AIM OF THE TASK —
Copy, from the material below, each line that contains the word "calendar".

────────────────

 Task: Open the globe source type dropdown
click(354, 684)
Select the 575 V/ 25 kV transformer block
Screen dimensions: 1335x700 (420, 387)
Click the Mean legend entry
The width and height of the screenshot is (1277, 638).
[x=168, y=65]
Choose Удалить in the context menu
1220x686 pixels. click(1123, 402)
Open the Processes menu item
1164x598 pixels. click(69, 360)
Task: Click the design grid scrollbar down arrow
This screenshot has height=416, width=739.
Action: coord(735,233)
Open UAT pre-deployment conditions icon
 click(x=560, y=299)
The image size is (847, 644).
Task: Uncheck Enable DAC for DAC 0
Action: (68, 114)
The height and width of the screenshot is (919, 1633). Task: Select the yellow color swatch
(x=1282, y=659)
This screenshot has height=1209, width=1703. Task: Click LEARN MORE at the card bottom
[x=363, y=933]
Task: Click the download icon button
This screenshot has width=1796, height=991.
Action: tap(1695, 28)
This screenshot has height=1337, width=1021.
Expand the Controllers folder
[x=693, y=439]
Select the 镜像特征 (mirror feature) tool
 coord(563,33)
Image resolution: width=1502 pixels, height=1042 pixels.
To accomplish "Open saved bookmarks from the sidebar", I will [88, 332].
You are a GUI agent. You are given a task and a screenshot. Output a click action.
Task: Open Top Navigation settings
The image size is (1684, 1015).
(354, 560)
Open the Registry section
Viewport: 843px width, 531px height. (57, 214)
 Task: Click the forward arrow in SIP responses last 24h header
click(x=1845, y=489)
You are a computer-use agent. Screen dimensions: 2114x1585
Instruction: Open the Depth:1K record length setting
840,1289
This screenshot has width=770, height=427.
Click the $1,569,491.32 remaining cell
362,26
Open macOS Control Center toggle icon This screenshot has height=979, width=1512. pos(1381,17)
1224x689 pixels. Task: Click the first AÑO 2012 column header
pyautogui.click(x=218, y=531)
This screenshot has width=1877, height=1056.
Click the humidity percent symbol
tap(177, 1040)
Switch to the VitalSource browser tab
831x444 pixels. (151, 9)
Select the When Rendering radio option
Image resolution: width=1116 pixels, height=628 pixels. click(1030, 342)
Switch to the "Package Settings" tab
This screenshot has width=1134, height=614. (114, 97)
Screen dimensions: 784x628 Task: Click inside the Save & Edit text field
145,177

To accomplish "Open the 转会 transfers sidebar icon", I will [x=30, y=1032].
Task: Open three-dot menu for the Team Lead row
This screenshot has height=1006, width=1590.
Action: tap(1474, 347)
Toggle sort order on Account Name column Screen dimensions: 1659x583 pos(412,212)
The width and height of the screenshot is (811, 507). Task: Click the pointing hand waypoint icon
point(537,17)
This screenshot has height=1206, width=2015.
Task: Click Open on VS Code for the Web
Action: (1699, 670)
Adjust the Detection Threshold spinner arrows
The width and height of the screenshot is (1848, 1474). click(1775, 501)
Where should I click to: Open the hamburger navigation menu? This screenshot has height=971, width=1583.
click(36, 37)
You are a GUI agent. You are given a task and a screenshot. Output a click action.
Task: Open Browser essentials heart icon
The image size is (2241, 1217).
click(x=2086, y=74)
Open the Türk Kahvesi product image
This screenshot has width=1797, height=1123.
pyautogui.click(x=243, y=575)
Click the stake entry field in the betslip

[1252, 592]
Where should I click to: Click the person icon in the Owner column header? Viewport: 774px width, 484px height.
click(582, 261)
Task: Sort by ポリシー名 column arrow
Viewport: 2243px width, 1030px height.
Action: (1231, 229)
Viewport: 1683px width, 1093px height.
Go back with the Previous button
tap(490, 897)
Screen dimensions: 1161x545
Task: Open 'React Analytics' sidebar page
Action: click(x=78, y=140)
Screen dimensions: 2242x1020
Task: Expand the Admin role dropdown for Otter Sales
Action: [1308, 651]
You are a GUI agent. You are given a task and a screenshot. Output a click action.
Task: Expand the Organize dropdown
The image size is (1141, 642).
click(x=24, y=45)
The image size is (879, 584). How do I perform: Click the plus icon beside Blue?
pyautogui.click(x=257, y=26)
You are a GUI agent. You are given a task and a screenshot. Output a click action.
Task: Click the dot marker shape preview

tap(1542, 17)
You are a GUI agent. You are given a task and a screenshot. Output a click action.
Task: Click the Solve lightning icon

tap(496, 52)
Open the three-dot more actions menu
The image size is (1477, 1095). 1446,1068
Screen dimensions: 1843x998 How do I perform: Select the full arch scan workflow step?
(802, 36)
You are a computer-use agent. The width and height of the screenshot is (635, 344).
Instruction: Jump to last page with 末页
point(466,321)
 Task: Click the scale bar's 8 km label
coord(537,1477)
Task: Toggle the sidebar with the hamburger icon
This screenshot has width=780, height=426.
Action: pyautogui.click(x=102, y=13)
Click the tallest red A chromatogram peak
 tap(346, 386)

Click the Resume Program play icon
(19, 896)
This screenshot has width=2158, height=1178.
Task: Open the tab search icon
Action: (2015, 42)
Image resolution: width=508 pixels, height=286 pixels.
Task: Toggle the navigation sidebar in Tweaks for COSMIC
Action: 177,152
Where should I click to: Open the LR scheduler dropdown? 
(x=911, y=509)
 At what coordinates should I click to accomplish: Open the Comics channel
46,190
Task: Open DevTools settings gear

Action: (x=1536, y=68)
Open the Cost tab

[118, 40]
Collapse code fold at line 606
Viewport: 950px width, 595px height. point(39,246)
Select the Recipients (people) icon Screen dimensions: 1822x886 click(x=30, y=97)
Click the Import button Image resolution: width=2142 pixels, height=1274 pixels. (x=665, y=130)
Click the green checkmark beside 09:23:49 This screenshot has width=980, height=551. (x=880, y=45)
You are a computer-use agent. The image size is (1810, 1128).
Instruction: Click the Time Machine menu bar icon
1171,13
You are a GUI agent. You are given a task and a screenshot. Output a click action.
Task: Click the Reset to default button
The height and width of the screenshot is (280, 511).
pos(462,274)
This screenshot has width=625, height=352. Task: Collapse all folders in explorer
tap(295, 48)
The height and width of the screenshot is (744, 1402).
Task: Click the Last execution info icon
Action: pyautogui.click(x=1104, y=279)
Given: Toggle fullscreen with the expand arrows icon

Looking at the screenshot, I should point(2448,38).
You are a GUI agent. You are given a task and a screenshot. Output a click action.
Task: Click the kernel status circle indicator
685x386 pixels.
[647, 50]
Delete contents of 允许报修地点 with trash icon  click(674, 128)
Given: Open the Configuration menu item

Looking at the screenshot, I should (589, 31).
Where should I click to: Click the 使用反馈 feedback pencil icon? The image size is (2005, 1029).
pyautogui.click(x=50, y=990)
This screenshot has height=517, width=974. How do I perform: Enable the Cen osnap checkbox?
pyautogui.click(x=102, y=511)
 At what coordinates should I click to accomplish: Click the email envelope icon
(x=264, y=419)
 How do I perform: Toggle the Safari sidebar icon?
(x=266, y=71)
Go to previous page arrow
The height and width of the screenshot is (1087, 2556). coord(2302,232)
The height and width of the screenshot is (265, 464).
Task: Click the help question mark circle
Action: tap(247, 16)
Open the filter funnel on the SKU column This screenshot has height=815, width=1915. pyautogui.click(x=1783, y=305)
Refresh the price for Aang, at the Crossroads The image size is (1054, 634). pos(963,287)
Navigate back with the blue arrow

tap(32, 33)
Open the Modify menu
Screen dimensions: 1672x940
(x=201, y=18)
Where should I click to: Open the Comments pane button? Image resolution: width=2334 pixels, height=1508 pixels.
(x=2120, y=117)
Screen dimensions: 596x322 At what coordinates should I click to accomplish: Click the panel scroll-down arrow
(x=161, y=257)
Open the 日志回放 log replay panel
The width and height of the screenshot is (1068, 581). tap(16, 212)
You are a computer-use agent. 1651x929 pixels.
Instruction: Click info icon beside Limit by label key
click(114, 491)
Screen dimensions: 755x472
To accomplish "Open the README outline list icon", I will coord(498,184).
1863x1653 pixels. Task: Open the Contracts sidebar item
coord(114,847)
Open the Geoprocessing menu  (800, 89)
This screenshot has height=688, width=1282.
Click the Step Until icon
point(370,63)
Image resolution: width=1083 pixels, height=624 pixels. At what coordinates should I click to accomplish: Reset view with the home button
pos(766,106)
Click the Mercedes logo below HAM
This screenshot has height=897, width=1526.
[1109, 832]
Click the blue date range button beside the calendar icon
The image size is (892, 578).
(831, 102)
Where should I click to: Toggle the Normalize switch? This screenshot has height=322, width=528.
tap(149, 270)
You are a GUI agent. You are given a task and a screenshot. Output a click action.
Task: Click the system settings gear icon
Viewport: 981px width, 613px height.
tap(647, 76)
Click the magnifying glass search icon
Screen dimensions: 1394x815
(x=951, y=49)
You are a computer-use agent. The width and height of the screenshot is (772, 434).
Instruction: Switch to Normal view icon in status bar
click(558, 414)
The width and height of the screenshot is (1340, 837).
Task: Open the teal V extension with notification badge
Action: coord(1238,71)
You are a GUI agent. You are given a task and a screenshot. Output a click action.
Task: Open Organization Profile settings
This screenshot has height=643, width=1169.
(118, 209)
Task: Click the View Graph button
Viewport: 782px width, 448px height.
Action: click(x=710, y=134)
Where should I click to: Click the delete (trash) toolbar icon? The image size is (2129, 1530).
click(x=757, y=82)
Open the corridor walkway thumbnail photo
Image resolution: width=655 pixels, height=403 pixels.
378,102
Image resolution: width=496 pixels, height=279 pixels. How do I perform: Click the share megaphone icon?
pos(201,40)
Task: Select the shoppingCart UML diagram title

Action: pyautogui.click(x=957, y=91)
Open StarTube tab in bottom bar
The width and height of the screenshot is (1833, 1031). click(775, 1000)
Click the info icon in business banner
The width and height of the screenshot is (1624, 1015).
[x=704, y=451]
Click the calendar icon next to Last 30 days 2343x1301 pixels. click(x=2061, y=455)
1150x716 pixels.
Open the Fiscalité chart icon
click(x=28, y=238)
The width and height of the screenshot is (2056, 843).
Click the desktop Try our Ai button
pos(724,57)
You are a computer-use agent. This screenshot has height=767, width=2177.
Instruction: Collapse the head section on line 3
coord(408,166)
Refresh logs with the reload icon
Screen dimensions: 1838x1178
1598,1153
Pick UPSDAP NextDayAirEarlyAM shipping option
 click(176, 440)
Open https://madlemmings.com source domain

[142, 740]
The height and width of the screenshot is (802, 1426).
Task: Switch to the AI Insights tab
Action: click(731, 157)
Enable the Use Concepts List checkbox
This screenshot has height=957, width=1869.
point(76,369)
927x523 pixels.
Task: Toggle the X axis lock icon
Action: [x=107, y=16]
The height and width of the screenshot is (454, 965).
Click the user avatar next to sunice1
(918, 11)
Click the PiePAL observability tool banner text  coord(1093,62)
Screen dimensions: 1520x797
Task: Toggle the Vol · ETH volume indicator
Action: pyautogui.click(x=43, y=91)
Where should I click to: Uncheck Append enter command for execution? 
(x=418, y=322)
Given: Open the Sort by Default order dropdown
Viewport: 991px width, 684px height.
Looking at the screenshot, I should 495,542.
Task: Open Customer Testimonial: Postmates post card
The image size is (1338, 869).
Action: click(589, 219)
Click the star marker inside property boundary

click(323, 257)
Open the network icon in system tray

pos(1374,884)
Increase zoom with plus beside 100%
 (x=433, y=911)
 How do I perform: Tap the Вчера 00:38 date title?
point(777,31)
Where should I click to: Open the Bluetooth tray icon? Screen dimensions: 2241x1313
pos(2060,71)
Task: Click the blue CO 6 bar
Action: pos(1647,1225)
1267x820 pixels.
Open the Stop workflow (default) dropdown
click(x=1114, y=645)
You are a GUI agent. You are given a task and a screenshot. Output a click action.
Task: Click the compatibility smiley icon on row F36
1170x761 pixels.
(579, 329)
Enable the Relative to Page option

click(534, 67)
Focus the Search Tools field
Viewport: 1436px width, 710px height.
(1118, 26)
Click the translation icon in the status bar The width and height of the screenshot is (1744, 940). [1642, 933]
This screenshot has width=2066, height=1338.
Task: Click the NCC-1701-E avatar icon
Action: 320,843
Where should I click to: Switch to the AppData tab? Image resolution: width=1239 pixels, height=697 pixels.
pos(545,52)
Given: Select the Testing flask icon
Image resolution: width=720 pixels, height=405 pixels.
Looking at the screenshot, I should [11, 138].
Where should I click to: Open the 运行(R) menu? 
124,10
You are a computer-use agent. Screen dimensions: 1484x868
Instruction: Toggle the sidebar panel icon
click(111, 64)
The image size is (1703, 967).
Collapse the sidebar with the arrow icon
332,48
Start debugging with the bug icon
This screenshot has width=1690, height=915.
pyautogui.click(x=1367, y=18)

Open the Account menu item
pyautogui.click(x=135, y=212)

────────────────

RESULT OF THIS TASK —
Click the blue date range button beside the calendar icon
Click the calendar icon next to Last 30 days 2343x1301 pixels. click(x=2061, y=455)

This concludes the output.